От грубого окрика Михаил Федорович будто бы сжался внутри, и, Галка чувствовала, ровно так же съежилась вторая его часть внутри Людмилы.
Та протяжно вздохнула, переборола злость.
– Что говорить? Что я считала его лучшим человеком на Земле, а потом своими глазами увидела, какой он мелочный и мерзкий, как предавал, перешагивал, плевал! Как все ему были безразличны, лишь бы деньги, деньги! Мразь. Что я специально и Витальку просила, и вас, потому что думала, что нельзя такому человеку пропадать, он хотя бы внутри двоих остаться должен, с ним будет и легче, и чище. Я бы… я бы не хотела знать, какой он на самом деле. Я бы лучше восхищалась им умершим, и плакала бы, и тосковала бы, чем ненавидеть. Мне стыдно, бесконечно стыдно, что вы все это видите и мне приходится, как он мог вообще…
Рыдания перекрыли ей кислород, в трубке зашуршало.
– Да, это он. Но вы же чувствуете, как он вас любил.
– И что! – вскрикнула она. – Я же любила совершенно чужого человека, верила ему!
– И он очень крепко любил вас в ответ. Вы же и сами догадывались, что не бывает таких идеальных людей, а он замечал это, боялся. И вы боялись заметить его червоточину, себе в ней признаться, да? И руки сломанные у его сожительниц, и лицо, распухшее от синяков, и как он приносил вам кукол в роскошных платьях, а зарплата-то малюсенькая… Ведь так?
Она помолчала.
– Да.
– И он из штанов выпрыгивал, чтобы таким идеальным для вас оставаться. Я тоже его почти ненавижу, я брезгую его в зеркале замечать, но его любовь к дочери, к вам, Людоедик, это другое. Она искренняя, большая. Она не пройдет так просто. И я всегда боялся, что меня настоящего ты просто перестанешь любить.

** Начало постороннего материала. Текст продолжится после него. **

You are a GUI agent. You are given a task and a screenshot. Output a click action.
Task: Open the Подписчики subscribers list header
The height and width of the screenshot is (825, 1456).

– Да я никогда бы от тебя не отказалась, слышишь! – взвизгнула она и разрыдалась, уже не таясь. – Что, если ты червяк подлый, я отца разлюблю?! Ты столько для меня, один всегда рядом, и я бы… Я все равно тебя люблю, пап! И я не расскажу никому, и я не ненавижу тебя, а обожаю, я восхищаюсь все равно, и себя за это ненавижу, и не понимаю! Папа, ну зачем?!
…Они говорили почти час, и Галка добровольно отступилась, дала чужой личности заполнить ее по макушку. Голос ее стал ниже, как в плохой пародии, Людоедик всхлипывала и вытирала лицо бумажным шуршащим полотенцем, будто до этого она боялась услышать признания не только от половины отца в собственной памяти, но и от самой себя. Они вспоминали. Как исчезла в одно мгновение мама, и Михаил Федорович называл себя «батемать», а Людоедик смеялась. Как учил ее играть на гитаре. Как написал в завещании отказ от передачи воспоминаний, а Людмила через знакомого нотариуса переписала эту бумажку и разделила эмоции вместе с Галкой. Как Людмиле было и больно, и стыдно, и жалко – и его, и себя, и сына собственного, как хотелось позвонить и страшно было, что Галка напишет заявление, затаскает по судам. Как Людоедик отказывалась дать отцу даже шанс поговорить, и он молчал в ней почти все это время. А тут Галкин звонок, а она сегодня упала на ледяной дорожке, сломала запястье, и в травмпункте на нее наорали, и знобило, и болела рука, и она сорвалась и крикнула честно, и самой теперь полегчало…
Галка слушала их, как слушала разборки Лилии Адамовны и Ивана Петровича через стенку, и без конца удивлялась. Людмила, кажется, простила бы отцу даже убийство, такой сильной и всеохватной была их любовь. Еще долго на черной кухне стояла тишина, Галка гладила замолкший телефон и думала о маме. Ей страшно было забирать мамины эмоции – а вдруг и она была глубоко внутри человеком подлым и завистливым, просто умело пряталась?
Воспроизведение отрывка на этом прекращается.